Orion Delivery — Branch #7 `fix/wal-checkpoint-hardening`¶

To: Katja CC: Vesper, Atlas From: Orion Date: 2026-04-19

Status¶

Branch #7 complete. Single commit on fix/wal-checkpoint-hardening, cut off 83b87e6 (main tip with Branch #6 merged). 4 new tests passing, zero regressions — +4 passing / 0 new failed vs Branch #6 baseline (491/371 → 495/371; failure set byte-identical).

Commit	SHA	Subject
1	`673fe20`	feat(state): periodic WAL checkpoint + TRUNCATE at shutdown (FLAG-035)

Patch at 02 Projects/NEO Trading Engine/patches/branch-7-wal-checkpoint-hardening/0001-feat-state-periodic-WAL-checkpoint-TRUNCATE-at-shutd.patch.

Built against Vesper's Q1–Q5 rulings and all four Atlas additions. All are pinned by tests or by inline audit comments in the commit body.

What landed¶

neo_engine/state_manager.py — new imports (threading, time, statistics, collections.deque); StateManager.__init__ gains four fields (interval, thread handle, stop event, latency deque maxlen=512); new methods start_wal_checkpoint_loop, _checkpoint_loop, _run_checkpoint, _log_checkpoint_aggregate; close() extended to the documented 5-step shutdown (stop.set() → join(timeout=5.0) → aggregate → TRUNCATE → conn.close()), all with log.error(exc_info=True) on any exception.

neo_engine/config.py — EngineConfig.wal_checkpoint_interval_seconds: int = 60. Loader reads the key with default 60 and coerces negatives to 0 per Vesper Q1 (no hard minimum; policy guards deferred).

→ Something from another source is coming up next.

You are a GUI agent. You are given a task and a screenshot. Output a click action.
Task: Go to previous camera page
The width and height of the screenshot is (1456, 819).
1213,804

neo_engine/main_loop.py — one-line call inserted in _startup between _check_config_invariants() and set_engine_state("engine_status", RUNNING):

self._state.start_wal_checkpoint_loop(
    self._config.engine.wal_checkpoint_interval_seconds
)

<=0 is a quiet no-op inside the method, so one-shot scripts that construct StateManager directly (scripts/inject_capital.py, scripts/write_synthetic_initial_basis.py) stay thread-free as designed.

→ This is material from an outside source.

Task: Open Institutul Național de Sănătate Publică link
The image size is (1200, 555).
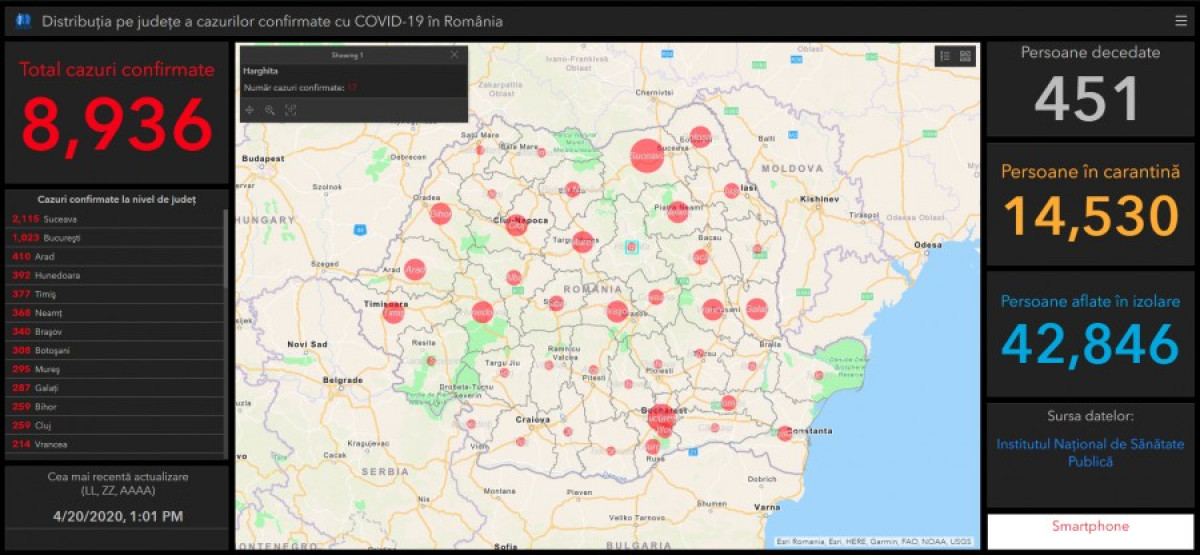Action: (1090, 452)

config/config.yaml + config/config.example.yaml — new key wal_checkpoint_interval_seconds: 60 under engine: in both, with comments pointing at FLAG-035 and the "set to 0 to disable" knob.

tests/test_wal_checkpoint_hardening.py (new, 4 tests, all on-disk via tempfile.TemporaryDirectory() — :memory: cannot produce WAL files):

test_periodic_checkpoint_logs_elapsed_and_counters — starts a 1s-interval loop, sleeps 2.5s, calls close(). Asserts ≥2 wal_checkpoint INFO records (PASSIVE) + 1 TRUNCATE + exactly 1 wal_checkpoint aggregate with monotone max_ms ≥ p95_ms ≥ p50_ms. Every per-checkpoint record carries mode, busy, log_frames, checkpointed_frames, elapsed_ms.
test_concurrent_writes_and_checkpoint_preserve_integrity — 200 engine_state upserts racing a 1s-interval checkpoint loop. Pre-close PRAGMA quick_check == "ok" and exact row count intact.
test_shutdown_truncate_leaves_empty_wal — 50 upserts generate a non-trivial -wal sidecar; after close() the sidecar is either removed or size zero.
test_slow_checkpoint_emits_warning — connection wrapped in a proxy that sleeps 250 ms on every PRAGMA wal_checkpoint call; asserts both the INFO line and the WARNING line ("wal_checkpoint slow") are emitted with elapsed_ms > 200.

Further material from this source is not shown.